Avant de commencer nos débats, posons-nous la question de savoir pourquoi nous sommes venu·e·s, toutes et tous, ici aujourd’hui ? Qu’avons-nous apporté, dans nos bagages, que nous voulons partager et qu’allons-nous rapporter chez nous, dans nos parlements nationaux, après deux journées de débats intensifs et de rencontres bilatérales ?
Ces questions sont très importantes, car la Conférence européenne des Présidentes et des Présidents de Parlement n’est pas uniquement un lieu d’échanges et de rencontres mais aussi l’occasion de lancer des messages politiques communs et des initiatives conjointes.

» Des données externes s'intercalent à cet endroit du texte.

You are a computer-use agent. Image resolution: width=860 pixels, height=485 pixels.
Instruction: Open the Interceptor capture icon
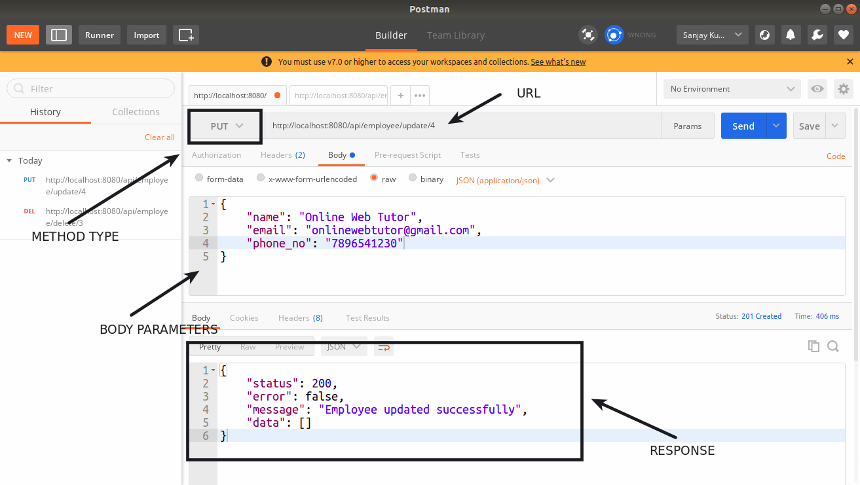pyautogui.click(x=588, y=34)
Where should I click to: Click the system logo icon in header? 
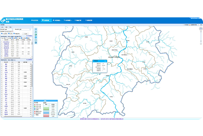click(3, 21)
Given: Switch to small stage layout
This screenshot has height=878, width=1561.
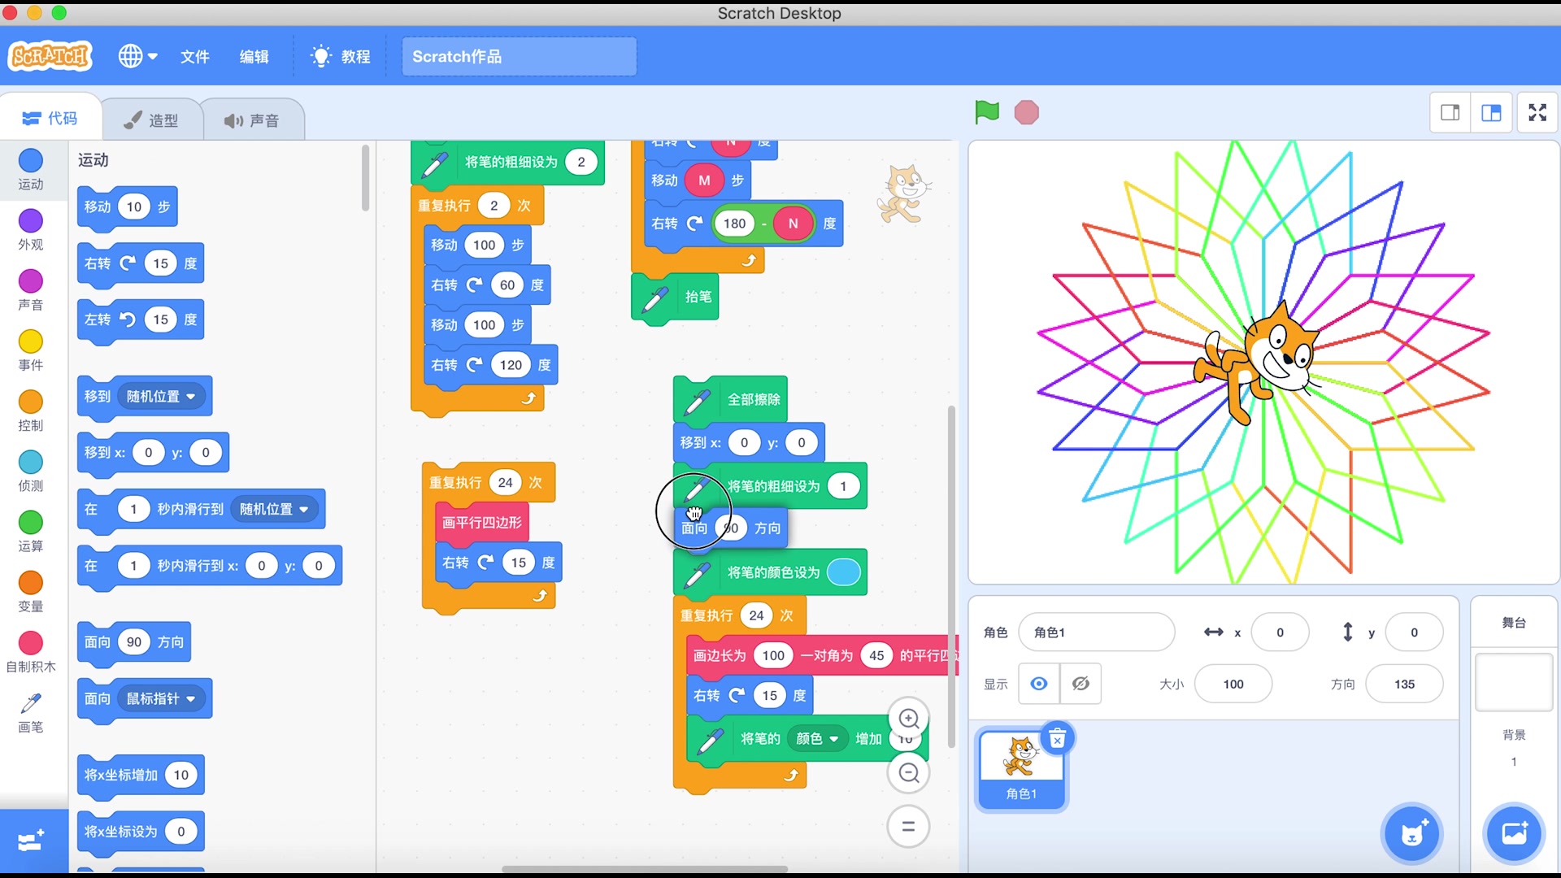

Comment pouvons-nous contribuer à renforcer le rôle du Conseil de l’Europe face aux nombreux défis auxquels la démocratie, l’État de droit et les droits humains doivent faire face ? Vous savez sans doute que nous avons démarré un vaste chantier afin de mettre en place – à travers un dialogue entre le Comité des Ministres et l’Assemblée – une nouvelle procédure conjointe de réaction aux situations de non-respect par l’un ou l’autre de nos États membres de ses obligations statutaires. Afin de compléter ces travaux, nous avons besoin d’un engagement politique au plus haut niveau, au sein de nos Gouvernements et de nos Parlements, et je compte sur votre soutien.
En même temps, nos procédures et mécanismes internes n’auront qu’un impact limité si nous n’avons pas les moyens matériels nécessaires pour soutenir nos États membres et fournir à nos concitoyennes et concitoyens la protection qui leur est due. Or, la politique de croissance nominale zéro, appliquée ces dernières années, affaiblit grandement notre organisation. En tant que Parlements, nous avons des responsabilités budgétaires dans nos États membres et nous devons donc sérieusement réfléchir à cette question afin de doter le Conseil de l’Europe des moyens financiers lui permettant de remplir la mission politique qui est la sienne.

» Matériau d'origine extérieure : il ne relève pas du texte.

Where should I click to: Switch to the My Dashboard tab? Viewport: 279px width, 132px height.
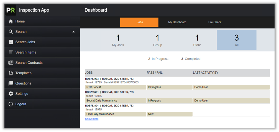pos(177,22)
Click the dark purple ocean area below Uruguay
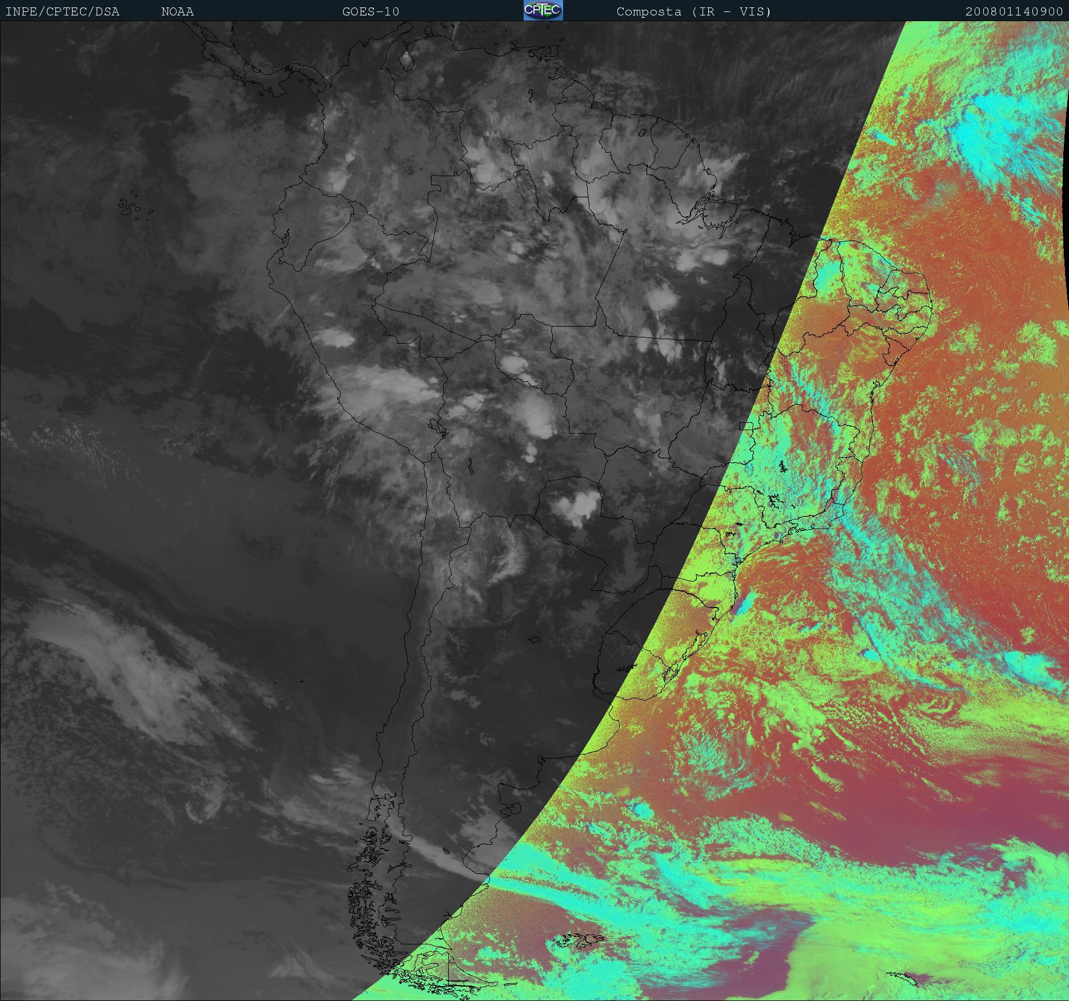This screenshot has height=1001, width=1069. click(857, 812)
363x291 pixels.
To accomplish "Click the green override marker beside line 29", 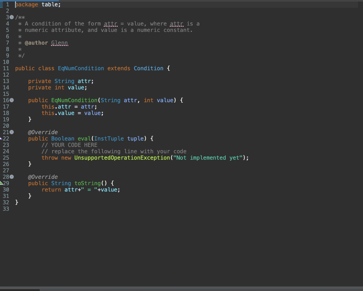I will coord(1,183).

Pour revenir plus spécifiquement à l’Assemblée parlementaire du Conseil de l’Europe, comment pouvons-nous, toutes et tous ensemble, renforcer son rôle politique et l’impact de son action ? Devons-nous nous concentrer sur quelques dossiers prioritaires ? Sans doute. Toutefois, n’oublions pas que notre Assemblée représente la voix de l’Europe dans toute sa diversité et dans sa pluralité. Nous devons donc faire en sorte qu’elle continue d’être un lieu de débats et d’échanges, sans hésiter à aborder les questions les plus controversées car c’est au sein de notre Assemblée que nous pouvons donner des orientations politiques nous permettant de répondre aux grands défis d’avenir. La participation active de toutes et tous les membres de l’Assemblée à nos travaux est dès lors cruciale pour faire en sorte que nos résolutions et nos recommandations bénéficient du soutien le plus large possible des parlementaires européen·n·e·s.
Enfin, comment pouvons-nous contribuer à renforcer le dialogue et la coopération sur notre continent ? Rappelons-nous que c’est en effet grâce au dialogue et à la coopération que nous avons réussi à réconcilier le continent après la Seconde Guerre Mondiale et à éliminer les clivages idéologiques après la chute du Mur de Berlin. Aujourd’hui, nous devons continuer à défendre vigoureusement la mission politique qui est la nôtre : celle de construire une unité plus étroite entre les États européens, afin de défendre et de promouvoir – ensemble – les droits humains, la démocratie et l’État de droit. Nous construisons notre Maison Commune depuis déjà 70 années et, pourtant, si nous ne faisons pas preuve d’engagement et de volonté politique, elle court le risque de se fissurer, laissant les 830 millions d’Européennes et d’Européens sans voies de recours multilatérales leur permettant de protéger leurs droits et leurs libertés.
J’espère que ces quelques questions et réflexions guideront les nombreuses discussions bilatérales que nous allons tenir pendant et en marge de cette Conférence.
Je vous remercie de votre attention.